Mary’s words jarred me back to her little office. “Nervous? About what?”

“I’m just thinking back to the other day, when I told you about the family therapy session. You’d expressed some anxiety then.”

Oh. My. God.

Family therapy.

Today.

No. Not today.

“You seem a bit caught off guard,” Mary said.

“Yeah, well, I sort of forgot.” Every patient at Wallingfield sat through at least one individual family therapy session in addition to the group. Since my parents were at work, ours was over the phone. Mom had scheduled it; I don’t think it was an accident it was on a day they couldn’t be here in person.

“Okay. Let’s talk for a minute about what will happen when your parents pick up the phone.”

“They’ll tell me I just won a million dollars?” I bit a nail too far down and blood appeared. The sting focused me.

“It’s okay to be nervous.”

I just shrugged. “I’m not nervous. So what are we going to talk about?”

“Well, my main goal is to help you through the conversation. I’m going to start us off by focusing on how everybody can best support you, both here and, eventually, at home. Do you have anything you want to focus on?”

Not having the call? “No, I don’t think so.”

“Well, if anything comes up that you want to discuss in private, you just write it down on this paper and I can put your parents on hold, okay?”

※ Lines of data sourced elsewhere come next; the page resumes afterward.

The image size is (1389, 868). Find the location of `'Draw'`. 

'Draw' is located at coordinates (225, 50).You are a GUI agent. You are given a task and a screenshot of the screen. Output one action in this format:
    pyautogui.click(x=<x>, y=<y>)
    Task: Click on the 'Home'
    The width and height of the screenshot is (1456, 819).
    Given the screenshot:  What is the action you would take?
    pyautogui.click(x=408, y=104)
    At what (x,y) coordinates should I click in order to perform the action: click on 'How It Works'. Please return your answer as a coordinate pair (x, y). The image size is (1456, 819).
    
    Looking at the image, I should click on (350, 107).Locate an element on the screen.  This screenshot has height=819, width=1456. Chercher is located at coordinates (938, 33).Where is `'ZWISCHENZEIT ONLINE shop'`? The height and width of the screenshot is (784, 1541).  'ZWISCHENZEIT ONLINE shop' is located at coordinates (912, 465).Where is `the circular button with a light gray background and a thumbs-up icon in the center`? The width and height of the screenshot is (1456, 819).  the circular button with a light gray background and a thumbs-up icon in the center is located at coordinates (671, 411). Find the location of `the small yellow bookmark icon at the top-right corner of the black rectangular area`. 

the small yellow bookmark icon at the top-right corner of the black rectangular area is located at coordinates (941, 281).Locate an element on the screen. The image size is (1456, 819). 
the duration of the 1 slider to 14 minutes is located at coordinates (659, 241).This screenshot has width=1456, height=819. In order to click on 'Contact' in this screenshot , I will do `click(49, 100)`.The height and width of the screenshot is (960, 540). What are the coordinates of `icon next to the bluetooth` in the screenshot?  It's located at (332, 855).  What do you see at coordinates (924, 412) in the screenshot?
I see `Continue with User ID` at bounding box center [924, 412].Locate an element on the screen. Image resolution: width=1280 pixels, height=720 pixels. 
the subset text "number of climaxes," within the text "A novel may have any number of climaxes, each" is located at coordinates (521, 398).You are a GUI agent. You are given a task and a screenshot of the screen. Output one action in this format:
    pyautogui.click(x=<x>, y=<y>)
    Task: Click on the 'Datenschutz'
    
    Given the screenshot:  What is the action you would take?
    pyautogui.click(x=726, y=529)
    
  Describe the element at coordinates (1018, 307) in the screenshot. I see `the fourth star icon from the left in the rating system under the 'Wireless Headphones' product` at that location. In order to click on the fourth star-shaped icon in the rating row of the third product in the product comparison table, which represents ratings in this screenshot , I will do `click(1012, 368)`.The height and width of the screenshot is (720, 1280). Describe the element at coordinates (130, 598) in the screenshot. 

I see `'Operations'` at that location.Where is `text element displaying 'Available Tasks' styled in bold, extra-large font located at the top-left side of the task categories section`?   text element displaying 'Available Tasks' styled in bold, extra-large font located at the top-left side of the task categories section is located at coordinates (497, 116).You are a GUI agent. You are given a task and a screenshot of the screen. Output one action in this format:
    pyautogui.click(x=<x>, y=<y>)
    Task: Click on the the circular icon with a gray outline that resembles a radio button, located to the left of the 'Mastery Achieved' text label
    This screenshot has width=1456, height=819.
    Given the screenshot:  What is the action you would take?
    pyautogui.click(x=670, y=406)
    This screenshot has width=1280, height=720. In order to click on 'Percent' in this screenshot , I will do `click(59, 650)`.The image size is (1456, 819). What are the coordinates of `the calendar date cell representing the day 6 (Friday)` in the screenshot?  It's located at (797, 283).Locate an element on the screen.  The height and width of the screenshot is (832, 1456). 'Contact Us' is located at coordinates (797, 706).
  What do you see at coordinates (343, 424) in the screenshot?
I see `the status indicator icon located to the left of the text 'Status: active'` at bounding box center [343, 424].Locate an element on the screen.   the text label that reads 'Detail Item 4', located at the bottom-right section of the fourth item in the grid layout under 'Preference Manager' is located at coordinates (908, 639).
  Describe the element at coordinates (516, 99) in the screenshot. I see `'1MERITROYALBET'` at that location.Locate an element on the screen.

“Okay.” Can we put them on hold for the whole conversation?

“Here we go.” Mary hit dial.

I hadn’t seen Mom since family group. Both she and Dad had called a few times over the week, but the conversations always went something like this:

Mom/Dad: Hi, honey. How is treatment going?

Me: Fine.

Mom/Dad: Good to hear.

Me: It’s been nineteen days. When can I come home?

If Dad was calling, he’d say, Don’t rush things, Elizabeth. Take all the time you need. There’s no reason to cut and run before the treatment works, like I’d get some magic drug that would just all of a sudden kick in and cure me. When it was Mom, she’d just get irritated and say, Elizabeth, we don’t know, okay? We just don’t know.

Now Dad picked up fast. “Hi there,” he said. His voice sounded unsure, nervous. It bothered me to hear him like that. I liked my dad sounding strong. Always.

“Hi, Brian. It’s Mary and Elizabeth here.”

“Hi, Dad,” I said.

“Hi, sweetie.”

Mary spoke next. “I’m going to click Karen in. Just a moment, please.”